Far From Home: The Role of Travel Distance and Care Fragmentation in Surgical Outcomes for Inflammatory Bowel Disease.
Background: Fragmented care for inflammatory bowel disease (IBD) is known to correlate negatively with outcomes, but it is unclear which aspects of care fragmentation are relevant and potentially modifiable. Furthermore, there is little data on the relationship between travel distance and the benefits of integrated care models. Hypothesizing care coordination in the preoperative period may have a significant impact on surgical outcomes, we explored associations between integrated care, travel distance, and surgical outcomes.

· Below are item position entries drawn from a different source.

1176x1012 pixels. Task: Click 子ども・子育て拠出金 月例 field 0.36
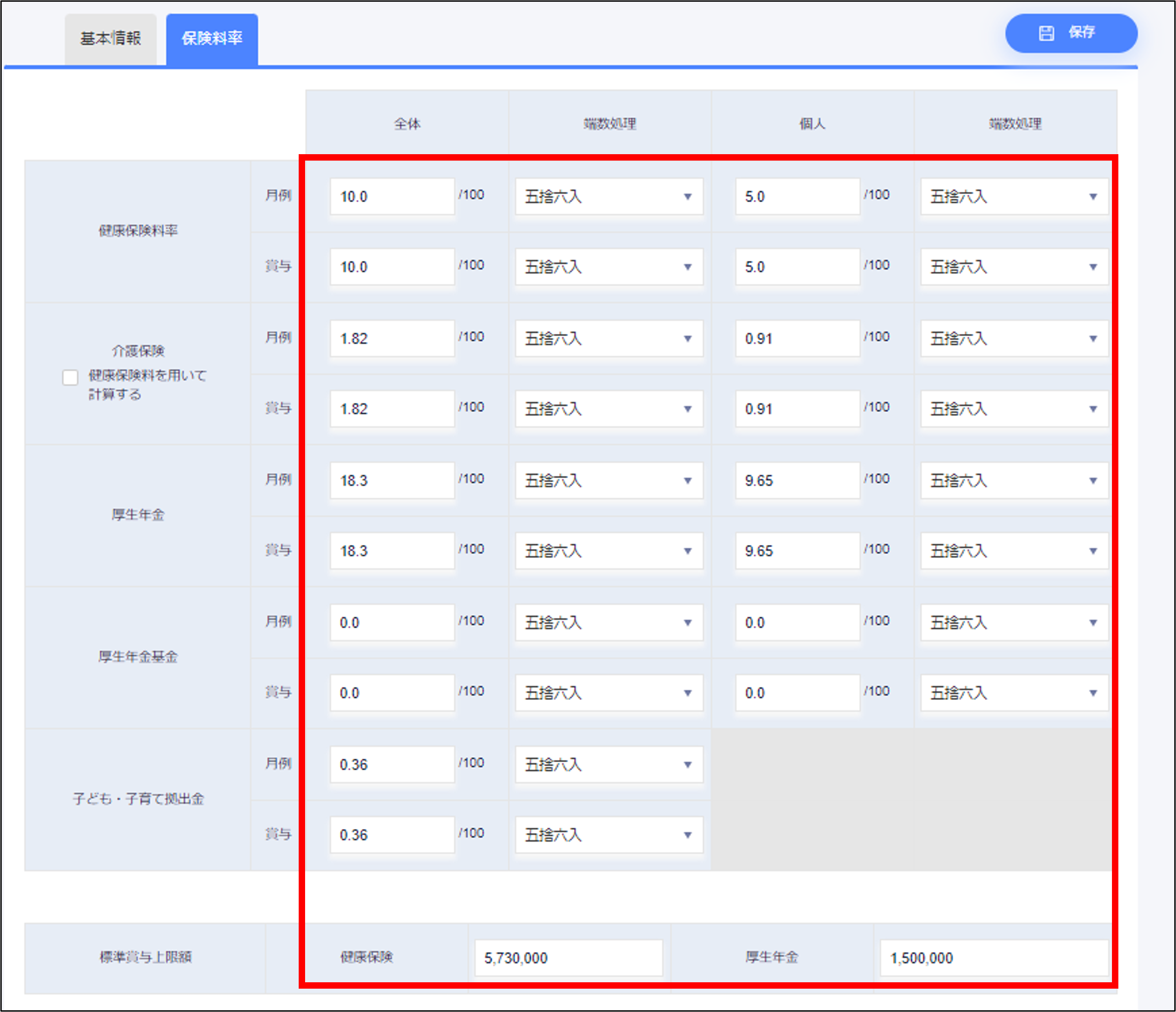[392, 764]
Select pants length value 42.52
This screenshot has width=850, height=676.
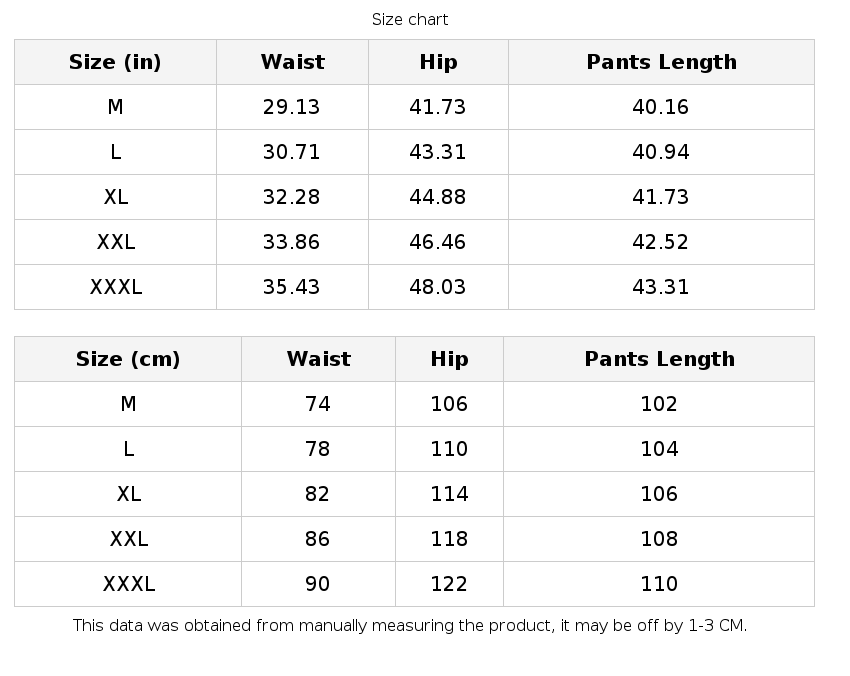click(x=660, y=242)
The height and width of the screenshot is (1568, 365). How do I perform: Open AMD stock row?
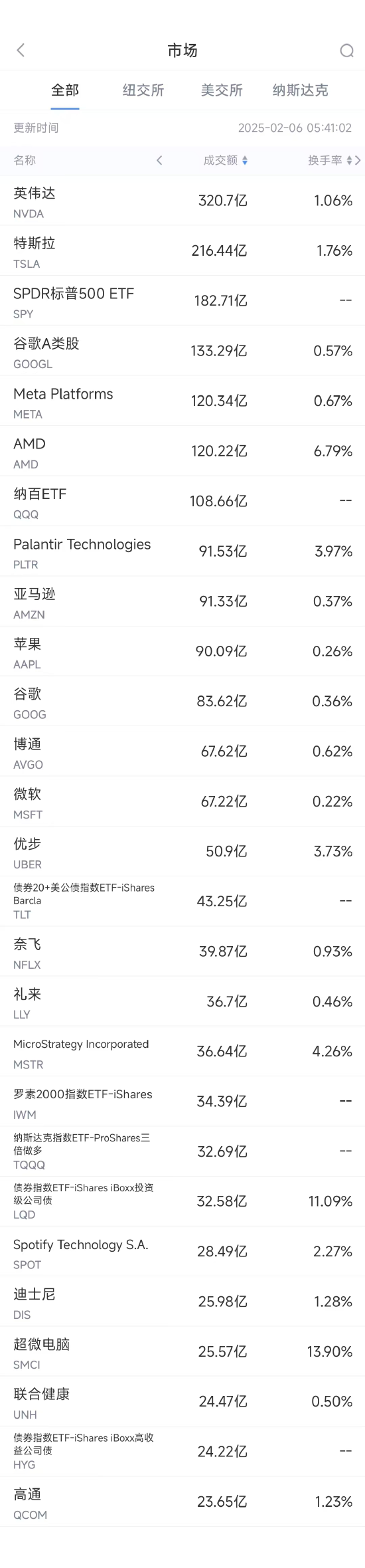pyautogui.click(x=183, y=451)
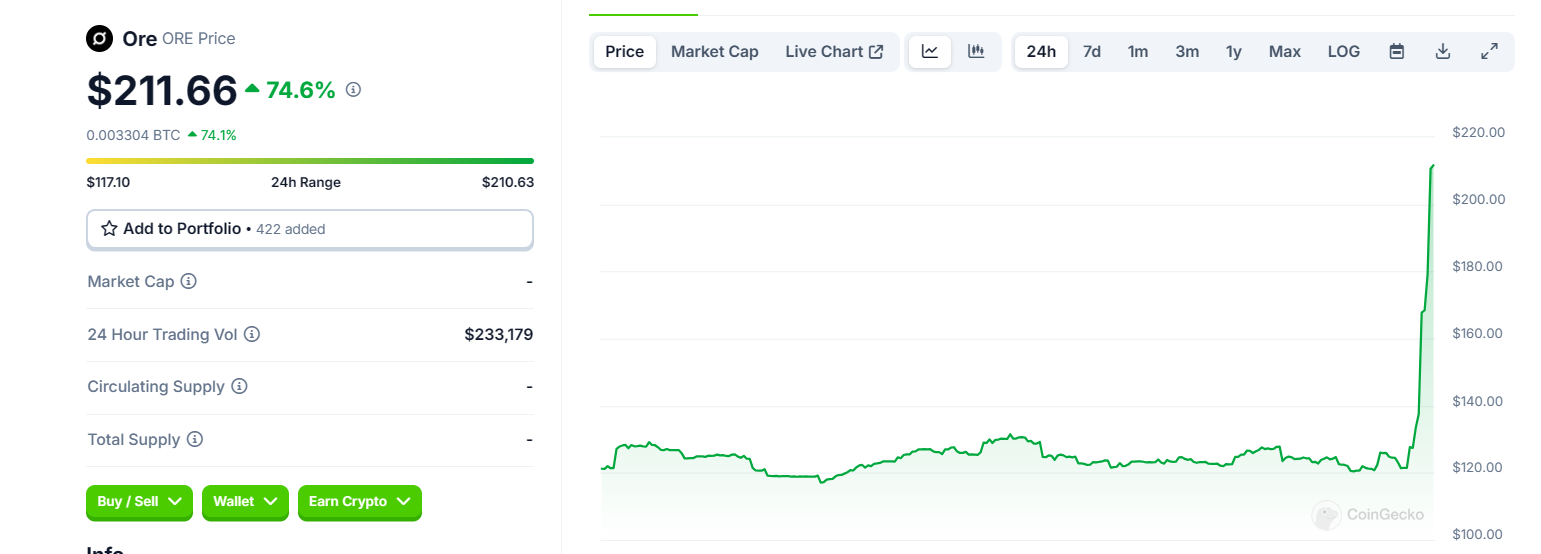Open the Wallet dropdown menu
The image size is (1541, 554).
pyautogui.click(x=245, y=502)
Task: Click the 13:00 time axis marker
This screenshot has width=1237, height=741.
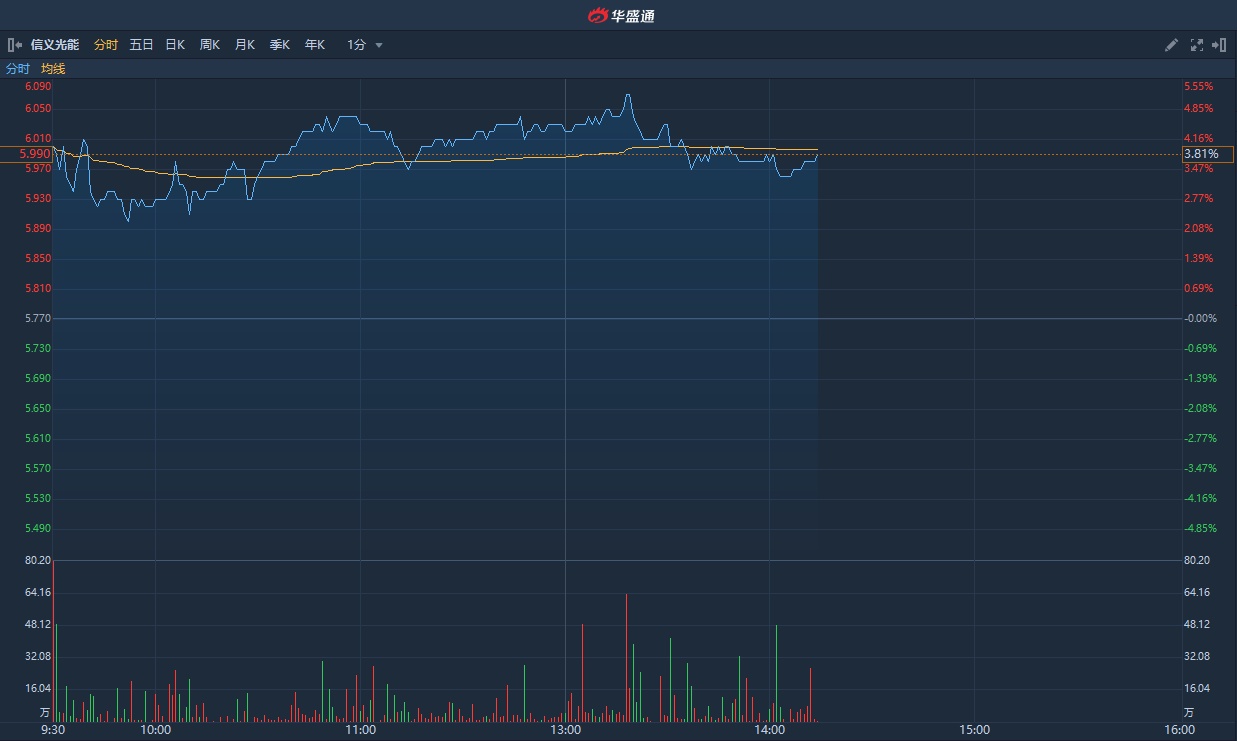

Methods: A single-center retrospective cohort study of patients undergoing index abdominal surgery was done to compare the rate of surgical complications with and without long travel distance and nonintegrated preoperative care. Multivariable logistic regression was used to identify factors independently associated with complications.
Results: One hundred and fifty-seven patients were included. Complications were more common among patients with travel distance >75 miles (47.6% vs 27.4%, P = .012). Integrated preoperative care was not significant on bivariate (P = .381) or multivariable analysis but had a stronger association among patients with travel distance <75 miles (20.9% integrated vs 36.7%, P = .138). After adjustment, new ileostomy, open surgical approach, and distance >75 miles were independently associated with complications.
Conclusions: Patients with longer travel distances to the hospital were twice as likely to have a surgical complication after adjusting for other risk factors. Without significant accommodations for remote patients, potential benefits of an integrated model for IBD care may be limited to patients who live close to the medical center. Future efforts addressing continuity of care should consider tactics to mitigate the impact of travel distance on outcomes.